Michael Brown, chief executive officer of Credit Bureau Center, LLC, pled guilty on March 30 to charges related to a nationwide online marketing scheme involving fake rental advertisements. The plea was announced by United States Attorney for the Southern District of New York Jay Clayton. Brown admitted guilt before U.S. District Judge Katherine Polk Failla to one count each of conspiracy to commit wire fraud and wire fraud.
The case highlights the risks consumers face when searching for housing online. According to authorities, the fraudulent operation induced potential renters across the country—including in cities such as New York City, Miami, Atlanta, Houston, Los Angeles, and San Diego—to provide credit card information under false pretenses and enroll in unwanted monthly credit monitoring services.
“Many Americans rely on online websites to safely and securely search for housing,” said U.S. Attorney Jay Clayton. “For years, Michael Brown perpetrated an online scam by tricking ordinary Americans looking for housing, including here in New York, into paying for services they did not need and did not want. The defendant’s company made millions from over 160,000 victims. Mass online fraudsters try to hide by hitting each victim for a small amount. As demonstrated in this case, that will not work.”
According to charging documents and public court proceedings referenced in the announcement, Brown owned MyScore LLC—later known as Credit Bureau Center—which operated several websites offering credit reports and monitoring services under various names including eFreeScore.com and FreeCreditNation.com.

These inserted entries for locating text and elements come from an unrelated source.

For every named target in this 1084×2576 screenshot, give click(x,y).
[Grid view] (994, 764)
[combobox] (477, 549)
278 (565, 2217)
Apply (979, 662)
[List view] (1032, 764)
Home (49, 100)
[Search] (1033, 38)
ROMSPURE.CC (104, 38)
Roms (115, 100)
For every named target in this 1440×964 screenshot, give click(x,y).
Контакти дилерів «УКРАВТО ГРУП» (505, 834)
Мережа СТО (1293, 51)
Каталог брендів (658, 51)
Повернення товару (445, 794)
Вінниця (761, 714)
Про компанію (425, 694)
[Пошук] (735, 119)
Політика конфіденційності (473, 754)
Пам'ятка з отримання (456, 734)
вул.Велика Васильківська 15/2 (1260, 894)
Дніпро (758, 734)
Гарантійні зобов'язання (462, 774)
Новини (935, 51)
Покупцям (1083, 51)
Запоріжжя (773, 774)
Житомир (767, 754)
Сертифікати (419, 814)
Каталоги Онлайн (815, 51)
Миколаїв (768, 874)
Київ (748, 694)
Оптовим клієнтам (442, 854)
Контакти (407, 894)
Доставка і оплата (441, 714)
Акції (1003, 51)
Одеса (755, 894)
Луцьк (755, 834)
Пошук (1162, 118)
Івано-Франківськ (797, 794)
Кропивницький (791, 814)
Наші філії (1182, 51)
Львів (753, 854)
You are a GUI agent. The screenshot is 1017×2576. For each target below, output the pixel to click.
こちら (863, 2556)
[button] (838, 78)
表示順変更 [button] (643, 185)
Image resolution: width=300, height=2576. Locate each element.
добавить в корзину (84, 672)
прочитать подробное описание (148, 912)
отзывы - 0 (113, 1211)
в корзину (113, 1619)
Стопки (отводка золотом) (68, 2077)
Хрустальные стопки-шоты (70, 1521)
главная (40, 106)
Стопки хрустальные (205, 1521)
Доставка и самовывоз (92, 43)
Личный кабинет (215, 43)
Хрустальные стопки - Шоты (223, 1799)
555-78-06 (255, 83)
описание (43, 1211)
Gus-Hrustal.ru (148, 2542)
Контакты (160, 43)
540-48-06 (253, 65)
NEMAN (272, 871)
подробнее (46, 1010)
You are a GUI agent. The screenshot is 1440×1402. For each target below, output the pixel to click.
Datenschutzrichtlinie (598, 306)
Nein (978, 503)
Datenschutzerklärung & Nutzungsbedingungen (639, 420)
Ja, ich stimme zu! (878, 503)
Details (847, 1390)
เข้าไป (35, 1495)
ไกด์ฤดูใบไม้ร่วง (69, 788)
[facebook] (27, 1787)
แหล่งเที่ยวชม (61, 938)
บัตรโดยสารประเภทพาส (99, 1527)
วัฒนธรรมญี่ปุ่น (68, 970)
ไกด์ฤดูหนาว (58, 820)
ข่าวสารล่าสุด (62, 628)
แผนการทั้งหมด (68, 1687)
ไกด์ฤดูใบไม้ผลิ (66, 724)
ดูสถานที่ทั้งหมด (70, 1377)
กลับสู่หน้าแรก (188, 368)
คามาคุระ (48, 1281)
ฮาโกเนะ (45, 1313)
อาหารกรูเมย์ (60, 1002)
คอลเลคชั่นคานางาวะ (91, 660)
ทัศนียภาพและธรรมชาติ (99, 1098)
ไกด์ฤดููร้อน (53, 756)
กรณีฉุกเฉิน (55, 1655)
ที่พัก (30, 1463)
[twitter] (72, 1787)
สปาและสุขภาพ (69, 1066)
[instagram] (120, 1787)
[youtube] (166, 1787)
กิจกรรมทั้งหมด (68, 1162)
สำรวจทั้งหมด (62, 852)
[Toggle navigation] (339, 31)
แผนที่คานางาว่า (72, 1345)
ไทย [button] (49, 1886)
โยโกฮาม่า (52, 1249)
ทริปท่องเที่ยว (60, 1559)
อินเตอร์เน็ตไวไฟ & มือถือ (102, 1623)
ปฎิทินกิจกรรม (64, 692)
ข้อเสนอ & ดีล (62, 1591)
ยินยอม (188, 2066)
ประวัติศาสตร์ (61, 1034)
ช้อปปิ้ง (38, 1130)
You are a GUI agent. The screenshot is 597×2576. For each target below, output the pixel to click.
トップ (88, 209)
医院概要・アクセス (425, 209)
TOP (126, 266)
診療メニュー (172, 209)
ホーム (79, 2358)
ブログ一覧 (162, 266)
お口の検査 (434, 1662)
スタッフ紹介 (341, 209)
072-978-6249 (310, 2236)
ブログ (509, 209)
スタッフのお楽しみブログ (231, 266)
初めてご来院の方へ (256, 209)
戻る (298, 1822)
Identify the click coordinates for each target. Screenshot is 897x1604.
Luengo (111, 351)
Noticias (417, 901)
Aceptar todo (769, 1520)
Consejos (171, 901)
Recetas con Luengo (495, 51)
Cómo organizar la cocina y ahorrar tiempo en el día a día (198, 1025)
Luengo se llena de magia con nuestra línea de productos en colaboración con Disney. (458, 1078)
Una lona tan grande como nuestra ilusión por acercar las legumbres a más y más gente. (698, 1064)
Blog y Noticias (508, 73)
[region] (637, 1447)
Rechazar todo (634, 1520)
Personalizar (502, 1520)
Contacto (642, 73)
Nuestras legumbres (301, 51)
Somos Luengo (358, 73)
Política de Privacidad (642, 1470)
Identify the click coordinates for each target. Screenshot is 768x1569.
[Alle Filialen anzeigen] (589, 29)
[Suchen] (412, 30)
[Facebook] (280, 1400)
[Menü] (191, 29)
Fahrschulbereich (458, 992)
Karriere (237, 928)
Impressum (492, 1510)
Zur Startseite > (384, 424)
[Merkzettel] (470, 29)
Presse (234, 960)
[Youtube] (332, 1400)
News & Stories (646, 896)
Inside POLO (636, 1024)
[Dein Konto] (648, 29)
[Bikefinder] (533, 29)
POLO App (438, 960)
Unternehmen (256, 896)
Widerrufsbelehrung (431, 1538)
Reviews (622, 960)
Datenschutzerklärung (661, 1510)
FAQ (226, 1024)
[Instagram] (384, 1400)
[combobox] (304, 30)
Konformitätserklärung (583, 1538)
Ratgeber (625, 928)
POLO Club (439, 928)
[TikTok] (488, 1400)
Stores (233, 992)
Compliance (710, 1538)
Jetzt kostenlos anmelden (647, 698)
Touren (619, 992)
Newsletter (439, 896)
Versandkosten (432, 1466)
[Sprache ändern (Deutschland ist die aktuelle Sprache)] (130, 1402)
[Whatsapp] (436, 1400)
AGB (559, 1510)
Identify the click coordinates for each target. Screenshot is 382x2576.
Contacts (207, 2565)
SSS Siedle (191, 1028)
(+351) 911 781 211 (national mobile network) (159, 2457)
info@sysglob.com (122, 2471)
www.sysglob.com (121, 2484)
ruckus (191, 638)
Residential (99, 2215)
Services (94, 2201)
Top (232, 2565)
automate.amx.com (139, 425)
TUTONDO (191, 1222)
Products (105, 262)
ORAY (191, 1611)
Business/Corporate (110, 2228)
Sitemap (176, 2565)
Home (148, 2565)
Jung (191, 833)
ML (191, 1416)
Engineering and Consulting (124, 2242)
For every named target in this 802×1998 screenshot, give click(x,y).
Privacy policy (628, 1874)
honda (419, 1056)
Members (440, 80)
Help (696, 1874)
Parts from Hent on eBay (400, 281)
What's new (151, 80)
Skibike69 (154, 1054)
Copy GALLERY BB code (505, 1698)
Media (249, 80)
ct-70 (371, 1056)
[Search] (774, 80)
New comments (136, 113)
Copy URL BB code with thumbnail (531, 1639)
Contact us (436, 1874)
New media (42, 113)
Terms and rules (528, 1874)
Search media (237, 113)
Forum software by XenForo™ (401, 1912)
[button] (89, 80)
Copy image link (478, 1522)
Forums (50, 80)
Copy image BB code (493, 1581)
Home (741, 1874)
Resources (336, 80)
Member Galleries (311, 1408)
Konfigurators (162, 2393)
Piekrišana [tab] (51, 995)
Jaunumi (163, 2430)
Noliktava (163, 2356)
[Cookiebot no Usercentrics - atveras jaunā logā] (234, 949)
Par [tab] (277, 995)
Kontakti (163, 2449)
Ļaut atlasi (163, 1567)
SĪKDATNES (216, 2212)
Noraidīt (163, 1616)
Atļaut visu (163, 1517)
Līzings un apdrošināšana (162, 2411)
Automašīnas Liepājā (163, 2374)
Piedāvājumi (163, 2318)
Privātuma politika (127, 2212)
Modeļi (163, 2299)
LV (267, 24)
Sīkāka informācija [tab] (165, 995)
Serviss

Through affiliate marketers posting fake rental ads with below-market prices on classified advertisement sites (the “Advertising Website”), prospective renters were lured into providing personal details after being told they needed a credit report before viewing properties that did not exist or were unavailable.
Once individuals entered their information on these sites following instructions from supposed property owners via email correspondence—which falsely claimed flexible terms or recent renovations—they were charged $1 up front but automatically enrolled in recurring memberships costing about $29.94 per month unless canceled.
Despite numerous complaints from customers and consumer organizations about misleading advertisements and unauthorized charges between at least 2014 through January 10, 2017, Brown continued operating the scheme which generated more than $6.8 million from at least 169,000 customers out of approximately 2.7 million unique visits.
Brown faces up to forty years in prison with sentencing scheduled for September 1 before Judge Failla; however actual sentencing will be determined by the judge based on statutory guidelines set by Congress.
Clayton praised both the Federal Bureau of Investigation’s investigative work and assistance provided by the Federal Trade Commission during this case’s prosecution.